● **Your task**: With pictures left out, please repeat word for word the lines from the one containing "You are a GUI" through the end of the records.

● **Given records**:
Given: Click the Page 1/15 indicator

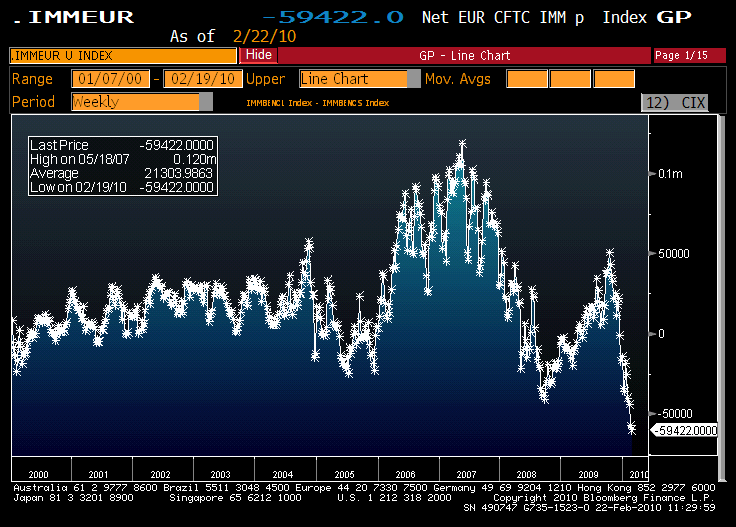Looking at the screenshot, I should point(680,55).
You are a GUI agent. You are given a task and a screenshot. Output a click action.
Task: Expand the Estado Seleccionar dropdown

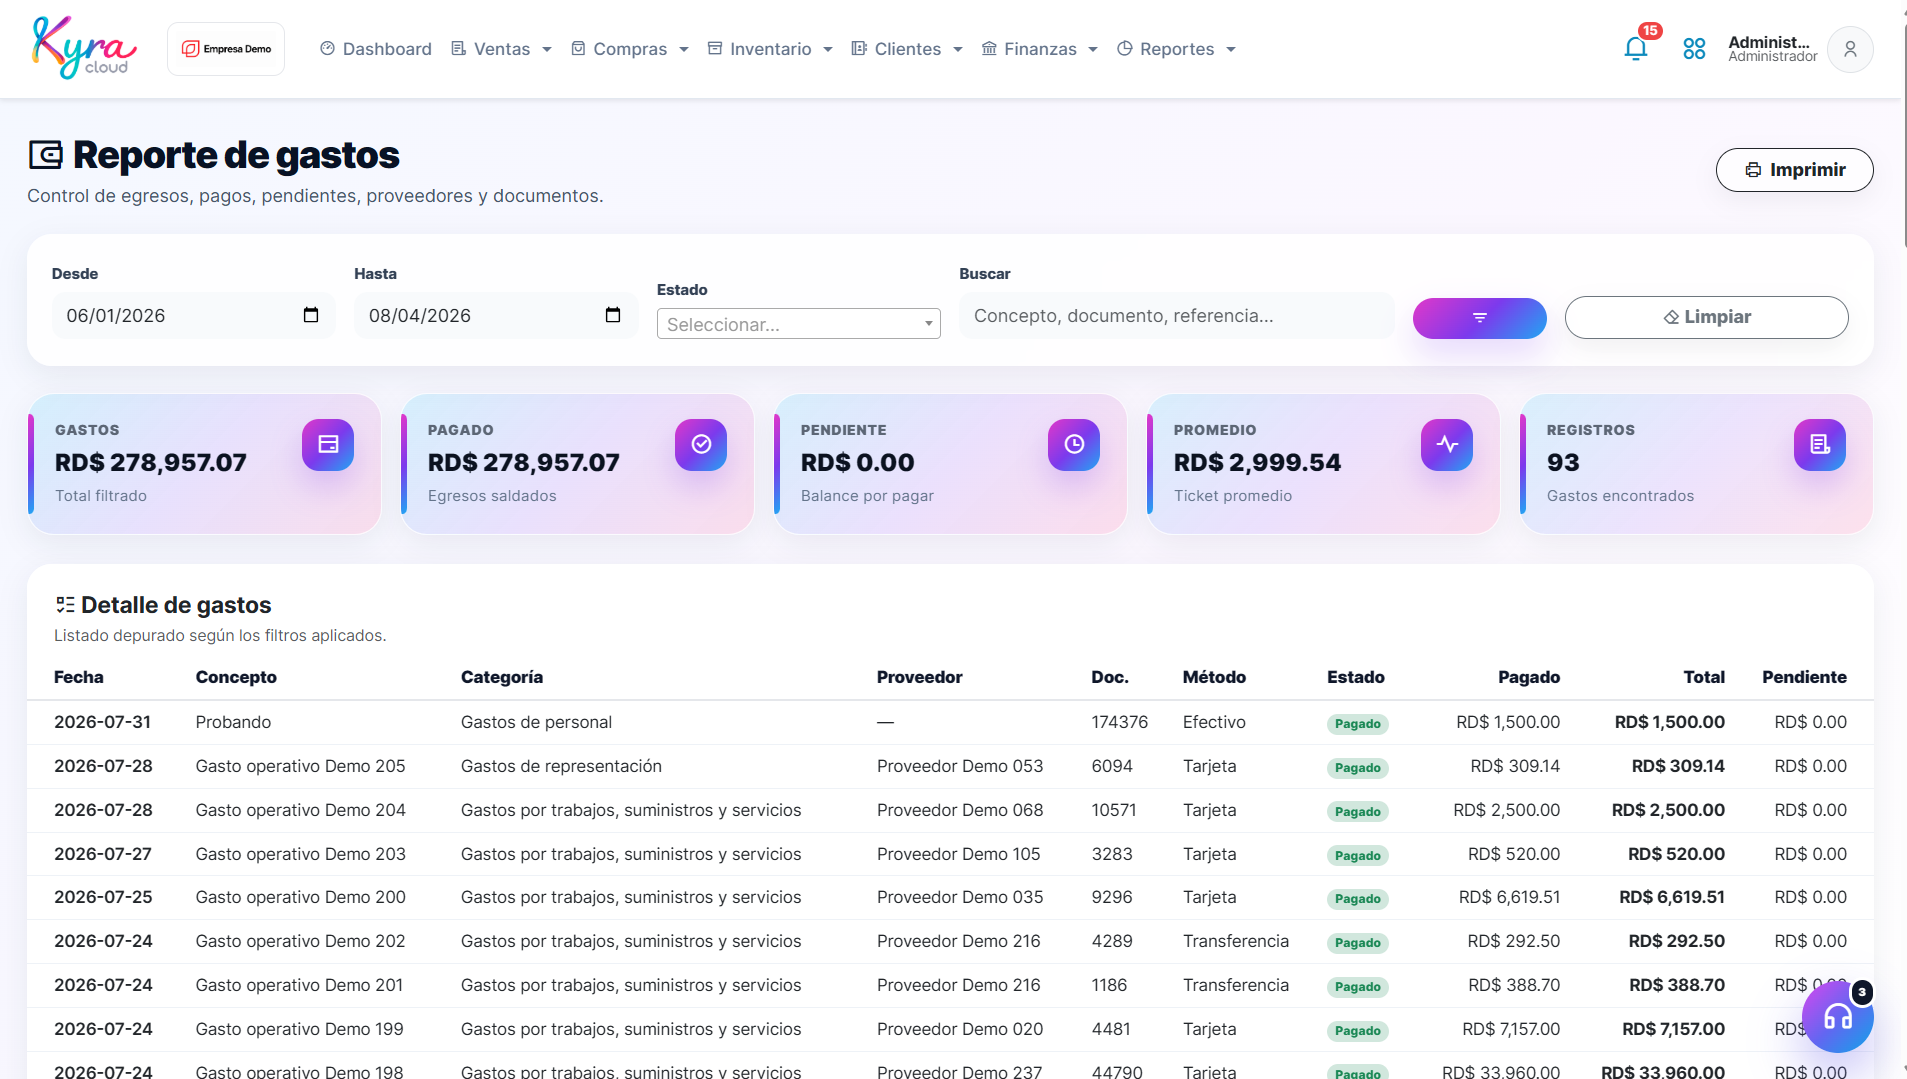point(799,324)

● **Result below**:
You are a GUI agent. You are given a task and a screenshot. Output a click action.
Task: Expand the Estado Seleccionar dropdown

point(799,324)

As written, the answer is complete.